I have question around Biglake setup. How does it inherit the credentials?

If I am running it on GKE, what user or service account credentials should I point it to and how.

I meant, we are just pointing it to the connection but not credentials itself.

@istreeter Apologies for too many questions.
I also see this configuration present for Spark in the code. Can you point me to the dependency jar or coordinates? I don’t think it comes with the iceberg-spark runtime artifact.

.config("spark.sql.catalog.iceberg_catalog.catalog-impl", "org.apache.iceberg.gcp.biglake.BigLakeCatalog")

Hi @istreeter

I have managed to create an Iceberg Biglake table using the lake loader by following the steps mentioned above. As you said, it’s very tricky to get the linking right during the Biglake table creation itself; otherwise, it’s never linked to BigQuery.

The workaround would be to link this table with BigQuery explicitly by pointing to the metadata file in the warehouse. Though I did not try, it’s worth trying.

I am yet to test a few features like schema evolution, access control, etc.

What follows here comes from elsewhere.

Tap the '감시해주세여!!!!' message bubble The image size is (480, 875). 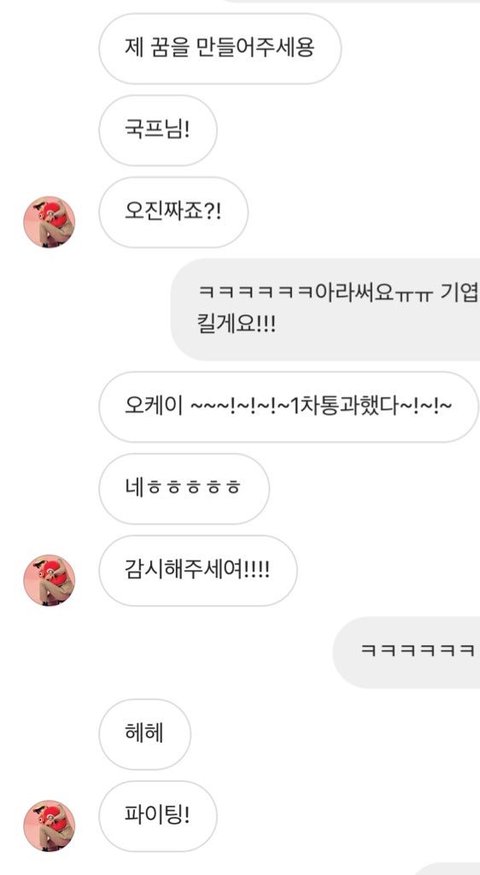pyautogui.click(x=198, y=571)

I have a couple of requests/suggestions.

@shermozle @istreeter

  • We should release the Biglake loader image to Docker Hub to let the community use the official image itself.
  • Secondly, modify the spark caster and transformers in a way to allow them to be used extensively with Apache Spark(Batch+Streaming).

Hi @Jayant_Kumar this is great that you got it working. I will answer a few of your questions (even though it sounds like you solved them!) so that anyone else finding this thread can see the answers.

How does it inherit the credentials? If I am running it on GKE, what user or service account credentials should I point it to and how.

The docker image lets you use any of GCP’s standard methods of authenticating. If you are running in GKE then you can configure the workload to use a service account. If you are running the docker image locally, then you can mount user credentials into the docker image and then set the standard GOOGLE_APPLICATION_CREDENTIALS environment variable.

I also see this configuration present for Spark in the code. Can you point me to the dependency jar or coordinates? I don’t think it comes with the iceberg-spark runtime artifact.
.config("spark.sql.catalog.iceberg_catalog.catalog-impl", "org.apache.iceberg.gcp.biglake.BigLakeCatalog")

That class is provided by a JAR file that comes from GCP and is documented on this page. In the Lake Loader, the build step fetches the jar from GCS and includes it in the docker image. It’s in these lines of the build configuration. We have to use this strange method to include it in the build because the jar is not available in Maven.

The workaround would be to link this table with BigQuery explicitly by pointing to the metadata file in the warehouse.

I have also been thinking about this workaround. It would be easier to get set up for first time users, but it has the disadvantage that you periodically need to update BigQuery to point at the newest metadata file. The advantage of using BigLake is that BigQuery always sees the latest data.

1 Like

@istreeter Thank you for adding details.

Yes, updating metadata for bigquery is not very convenient. I will also think about it in my side to see the possible work arounds.

Also, if you can please share any details on the last two suggestions that I have on my last message, it would be great.